## Challenge
Copy the listing below word for word, beginning at the line that contains "Task: Click Elite's" and stopping after the line that contains "coord(892,253)". Omit the pictures from your copy.

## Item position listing
# # #

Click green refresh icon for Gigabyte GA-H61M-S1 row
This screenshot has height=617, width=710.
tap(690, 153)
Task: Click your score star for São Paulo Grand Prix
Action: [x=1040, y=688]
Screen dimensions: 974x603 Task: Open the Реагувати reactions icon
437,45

# # #

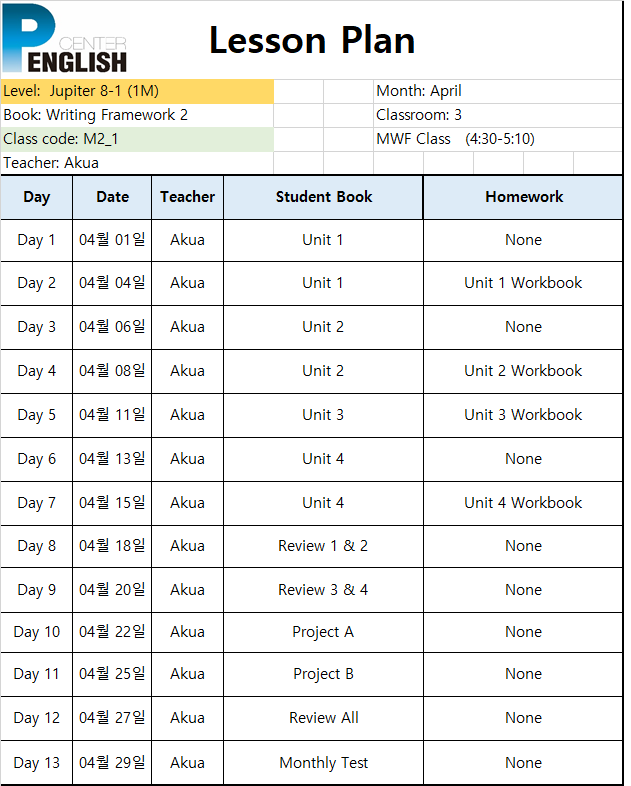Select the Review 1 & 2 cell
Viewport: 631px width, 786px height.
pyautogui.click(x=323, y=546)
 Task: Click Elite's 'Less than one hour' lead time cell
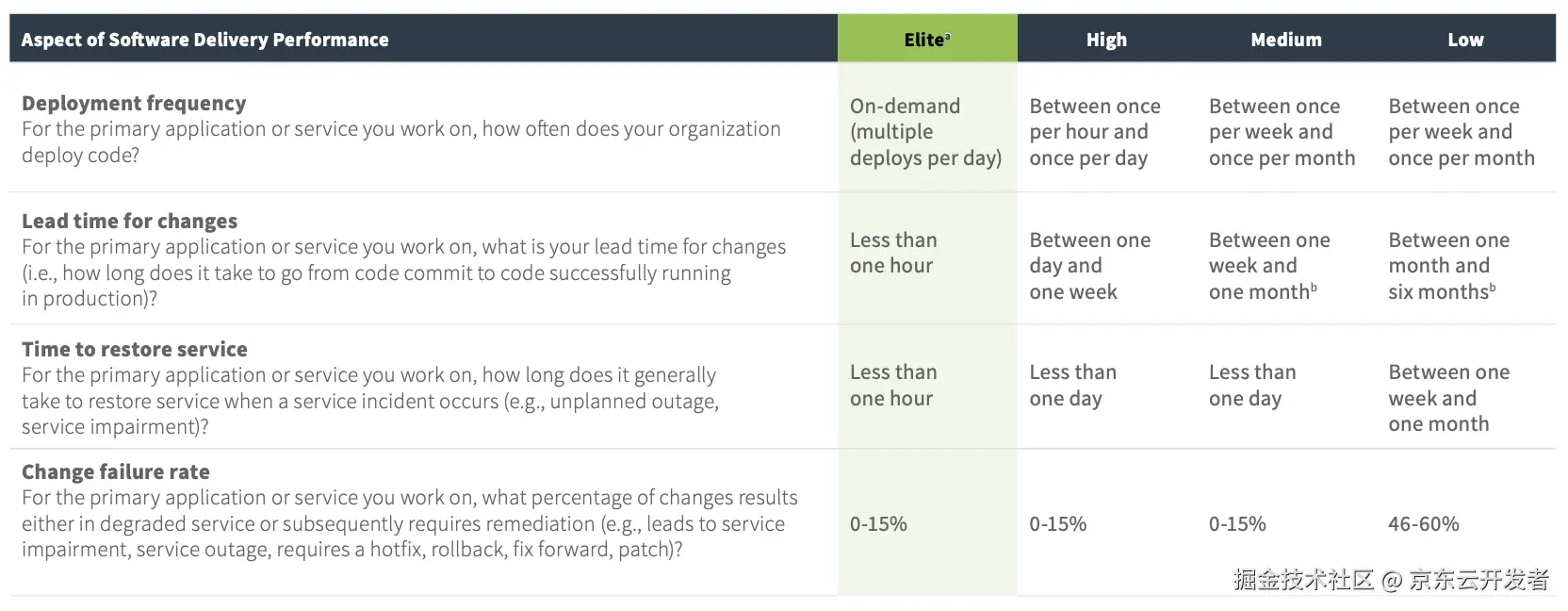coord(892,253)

# # #

## Result of this exercise
 Task: Click Elite's 'Less than one hour' lead time cell
coord(892,253)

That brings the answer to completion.